Исходный текст:

....................

Так что, вопли критики об упадке и чуть ли не гибели русской литературы направлены не по тому адресу. Дело не в авторах, а в издателях, действующих по законам дикого рынка. Если в застойные годы мы не знали, какая же у нас пишется литература, то теперь не знаем тем более.
Сам по себе спрос – не платежеспособный, а духовный, – пока еще (пока) сохраняется. Как велика, например, тяга к настоящей поэзии! Вспомните, какие аудитории собирают редкие на нашем телеэкране вечера авторской песни, и какие лица у сидящих в зале. Если бы сейчас оживилась экономическая конъюнктура, стал более востребованным интеллектуальный труд, и доходы в семьях российских интеллигентов выросли хотя бы до реального прожиточного минимума (в июне 1999 года в Петербурге он составлял 1600 рублей в месяц на человека, а уровень нормальной жизни был втрое больше), можно не сомневаться: тиражи даже существующих научно-популярных и литературных журналов немедленно выросли бы, по меньшей мере, раз в десять. А главное, появились бы новые журналы и издательства, стали бы выходить – и раскупаться – книги, которые сейчас не могут пробиться к читателю, как «некоммерческие». И русская литература наконец-то вместо гримасы обрела бы свое настоящее лицо.
Но экономического чуда, даже такого скромного, у нас не предвидится. И пока что, кто платит, тот заказывает музыку. Деньги есть только у хозяев жизни номенклатурно-мафиозного пошиба да их разросшейся обслуги. А этим нужно чтиво, нужна развлекуха. Именно на удовлетворении их потребностей и возрос нынешний издательский бизнес, с его бесстыжими, а большей частью и откровенно безграмотными издателями-дельцами.
Именно поэтому издательства потоками извергают на прилавки неотличимые друг от друга «бестселлеры» о приключениях современных бандитов. Поэтому полупорнографические и просто порнографические журналы и газеты, в цвете и глянце, вываливаются с типографских машин тиражами в миллионы экземпляров. Поучительное чтение, особенно для молодежи. Так, о великих деятелях русской культуры «юноша, обдумывающий житье», сможет узнать, что один из них был импотентом, другой – гомосексуалистом, а третья – лесбиянкой. Вот и вся культура. Нынешний издательский бизнес не просто рассчитан на читателей-невежд, он активно их формирует, под себя.
Невежество порождает безумие, и вот по стране уже разливается потоп какого-то раннесредневекового мракобесия. Вспоминается, как в конце 80-х мы смеялись над «возрождением» астрологии. Увы, то были цветочки, невинные игры. В конце 90-х широким фронтом идут в наступление на умы и души соотечественников экстрасенсы, чародеи, волхвы, ясновидцы, маги, колдуны, «академики» всевозможных «академий» – эзотерических наук, иррациональной психологии, белой и черной магии, и прочая, и прочая. Судя по тому, что объявления «академиков» печатаются непрерывно, дела у них идут прекрасно, денег хватает, а это значит, находится все больше клиентов (жертв), которые деньги приносят.

....................

Задание: Каким был прожиточный минимум в Петербурге в июне 1999 года, согласно исходному тексту? Приведенные далее строки — отдельный материал, с исходным текстом не связанный.

Фрагмент данных:
....................

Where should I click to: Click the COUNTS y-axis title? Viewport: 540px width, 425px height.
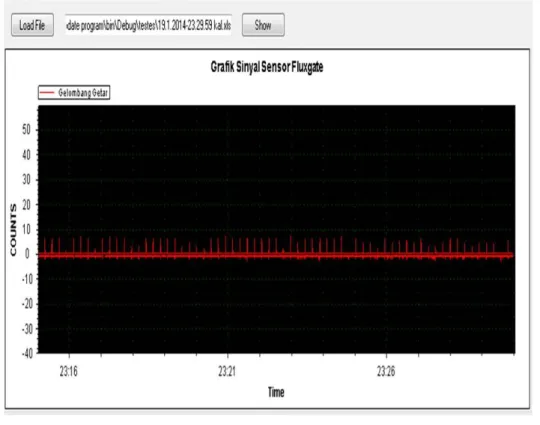tap(13, 230)
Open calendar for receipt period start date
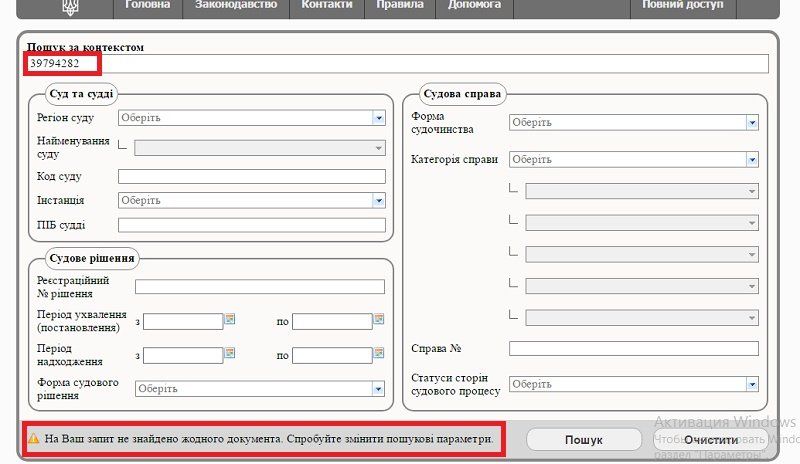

....................

Ответ: 1600 рублей в месяц на человека.